Datatrust Governance and Policies: Questions, Concerns and Bright Ideas.

A running list of open issues for governing a datatrust.

  1. What is the datatrust? What is its purpose?
  2. Who builds the datatrust technology? Who gets to use it?
  3. Who holds the data?
  4. What is our privacy policy?

  5. Who runs the datatrust and how?
  6. The Community.
  7. The Board.
  8. The Staff.

  9. How is the datatrust funded?
  10. How do we monitor datatrust health?
  11. Can the datatrust change its mission? Does it have a living will?


Authority over the datatrust and the power to make decisions about its policies will be shared among three separate bodies, the Board of Directors, the Staff, and the Community of Donors, Borrowers, and Curators. We seek to create a system of checks and balances where the risk of abuse is minimized because authority is decentralized and because transparency allows many eyes to monitor the datatrust.

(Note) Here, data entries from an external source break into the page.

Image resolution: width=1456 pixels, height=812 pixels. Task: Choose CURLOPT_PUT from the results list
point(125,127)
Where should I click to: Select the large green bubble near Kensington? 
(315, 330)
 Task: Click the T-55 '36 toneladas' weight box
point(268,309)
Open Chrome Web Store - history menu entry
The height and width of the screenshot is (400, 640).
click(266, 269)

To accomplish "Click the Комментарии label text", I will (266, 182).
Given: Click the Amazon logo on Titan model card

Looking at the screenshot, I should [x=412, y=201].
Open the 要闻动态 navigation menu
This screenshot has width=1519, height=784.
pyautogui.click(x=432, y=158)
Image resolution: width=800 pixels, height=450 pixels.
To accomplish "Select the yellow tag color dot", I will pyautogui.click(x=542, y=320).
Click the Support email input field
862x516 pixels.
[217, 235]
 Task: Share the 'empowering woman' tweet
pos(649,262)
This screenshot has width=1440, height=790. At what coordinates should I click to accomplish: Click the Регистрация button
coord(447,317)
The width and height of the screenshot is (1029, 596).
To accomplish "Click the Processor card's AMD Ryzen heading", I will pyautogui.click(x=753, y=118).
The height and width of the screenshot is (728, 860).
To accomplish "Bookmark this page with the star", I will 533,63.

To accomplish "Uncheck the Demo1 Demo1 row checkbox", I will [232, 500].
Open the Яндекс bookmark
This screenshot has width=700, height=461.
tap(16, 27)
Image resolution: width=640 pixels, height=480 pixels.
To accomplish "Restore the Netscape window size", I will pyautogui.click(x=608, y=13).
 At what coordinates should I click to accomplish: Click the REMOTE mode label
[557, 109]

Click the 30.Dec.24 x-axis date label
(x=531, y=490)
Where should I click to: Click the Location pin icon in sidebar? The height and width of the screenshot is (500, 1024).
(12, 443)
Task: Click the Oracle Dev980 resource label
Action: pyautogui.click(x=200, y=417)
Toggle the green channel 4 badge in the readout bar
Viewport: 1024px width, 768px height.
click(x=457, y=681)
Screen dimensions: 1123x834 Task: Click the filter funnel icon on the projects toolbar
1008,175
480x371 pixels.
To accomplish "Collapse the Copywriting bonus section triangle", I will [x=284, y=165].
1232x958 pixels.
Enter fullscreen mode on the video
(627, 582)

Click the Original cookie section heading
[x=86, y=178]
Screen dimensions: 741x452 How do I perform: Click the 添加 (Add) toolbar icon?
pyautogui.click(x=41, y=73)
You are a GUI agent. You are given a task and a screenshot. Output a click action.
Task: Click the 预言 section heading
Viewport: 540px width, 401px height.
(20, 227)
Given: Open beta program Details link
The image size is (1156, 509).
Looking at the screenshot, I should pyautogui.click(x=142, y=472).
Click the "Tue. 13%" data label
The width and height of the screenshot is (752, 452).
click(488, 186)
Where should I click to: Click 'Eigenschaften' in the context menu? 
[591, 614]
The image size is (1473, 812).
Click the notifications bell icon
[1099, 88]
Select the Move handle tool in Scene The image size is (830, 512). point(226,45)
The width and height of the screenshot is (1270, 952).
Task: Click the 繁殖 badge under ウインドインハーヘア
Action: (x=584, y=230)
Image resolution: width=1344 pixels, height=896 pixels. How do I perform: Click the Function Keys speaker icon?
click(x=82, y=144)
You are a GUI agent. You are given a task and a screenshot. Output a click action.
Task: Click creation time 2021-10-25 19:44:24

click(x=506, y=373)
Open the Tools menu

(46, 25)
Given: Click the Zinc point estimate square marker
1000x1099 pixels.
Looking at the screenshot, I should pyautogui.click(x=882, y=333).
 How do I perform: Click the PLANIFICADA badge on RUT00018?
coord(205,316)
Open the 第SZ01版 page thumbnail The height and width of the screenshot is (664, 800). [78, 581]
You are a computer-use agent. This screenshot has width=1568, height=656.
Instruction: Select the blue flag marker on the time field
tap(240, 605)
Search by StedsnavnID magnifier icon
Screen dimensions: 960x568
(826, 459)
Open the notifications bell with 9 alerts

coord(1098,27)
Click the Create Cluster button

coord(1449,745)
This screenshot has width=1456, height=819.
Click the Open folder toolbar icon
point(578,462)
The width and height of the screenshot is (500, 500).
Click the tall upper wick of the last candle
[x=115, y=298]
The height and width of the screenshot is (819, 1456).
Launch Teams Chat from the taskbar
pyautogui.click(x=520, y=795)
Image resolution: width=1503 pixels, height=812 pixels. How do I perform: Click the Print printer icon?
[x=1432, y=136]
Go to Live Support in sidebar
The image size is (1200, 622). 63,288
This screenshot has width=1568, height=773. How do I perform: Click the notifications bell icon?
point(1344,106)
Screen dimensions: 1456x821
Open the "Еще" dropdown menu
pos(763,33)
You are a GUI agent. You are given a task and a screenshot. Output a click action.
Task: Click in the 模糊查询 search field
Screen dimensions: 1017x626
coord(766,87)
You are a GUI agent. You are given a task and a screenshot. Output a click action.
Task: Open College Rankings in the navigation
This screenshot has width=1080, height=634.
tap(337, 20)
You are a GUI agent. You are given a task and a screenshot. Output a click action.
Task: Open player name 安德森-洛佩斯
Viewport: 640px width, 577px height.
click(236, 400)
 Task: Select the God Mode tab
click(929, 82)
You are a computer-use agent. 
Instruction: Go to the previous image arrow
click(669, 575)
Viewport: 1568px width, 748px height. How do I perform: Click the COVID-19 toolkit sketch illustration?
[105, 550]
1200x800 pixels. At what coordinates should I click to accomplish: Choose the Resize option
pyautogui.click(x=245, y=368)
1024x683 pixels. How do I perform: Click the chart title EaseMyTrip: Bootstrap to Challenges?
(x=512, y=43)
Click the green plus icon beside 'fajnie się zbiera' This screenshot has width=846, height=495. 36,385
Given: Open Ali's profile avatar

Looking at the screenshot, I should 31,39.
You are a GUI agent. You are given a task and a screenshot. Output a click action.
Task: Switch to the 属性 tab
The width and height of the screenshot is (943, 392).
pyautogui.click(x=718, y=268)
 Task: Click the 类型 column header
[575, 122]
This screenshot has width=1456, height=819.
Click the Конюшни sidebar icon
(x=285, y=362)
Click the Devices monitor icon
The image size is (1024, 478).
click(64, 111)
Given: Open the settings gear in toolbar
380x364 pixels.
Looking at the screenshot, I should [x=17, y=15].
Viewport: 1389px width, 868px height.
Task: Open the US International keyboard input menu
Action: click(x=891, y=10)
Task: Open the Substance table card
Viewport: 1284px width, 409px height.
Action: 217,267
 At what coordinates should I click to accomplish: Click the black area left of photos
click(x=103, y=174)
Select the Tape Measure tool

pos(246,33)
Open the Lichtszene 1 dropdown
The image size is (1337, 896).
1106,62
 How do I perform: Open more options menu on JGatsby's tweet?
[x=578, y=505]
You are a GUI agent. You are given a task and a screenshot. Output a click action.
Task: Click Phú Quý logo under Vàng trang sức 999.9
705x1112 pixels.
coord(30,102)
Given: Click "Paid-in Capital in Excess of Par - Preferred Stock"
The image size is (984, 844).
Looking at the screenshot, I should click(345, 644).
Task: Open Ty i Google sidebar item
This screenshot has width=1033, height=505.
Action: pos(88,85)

A. A Community of Data Donors, Users, and Curators

The datatrust, as a nonprofit institution that benefits the public, will be stewarded by the public. The people and institutions who donate data, use data, and curate the data will be members of a community that will take an active part in decisions about how data gets collected and how it’s released.

Our goal is to build a community of members with a broad and diverse range of expertise and experience. Members will help to:

  1. Maintain the community charter;
  2. Nominate and elect a certain number of board members;
  3. Monitor the practical effectiveness of our privacy guarantee (ie. Is it too strict? Not strict enough?);
  4. Set standards for and vetting and accepting data donations;
  5. Set standards for and evaluating Borrower applications for access to data;
  6. Curate data;
  7. Provide feedback on what data is useful, meaning scarce, in high demand, valuable, and or frequently used.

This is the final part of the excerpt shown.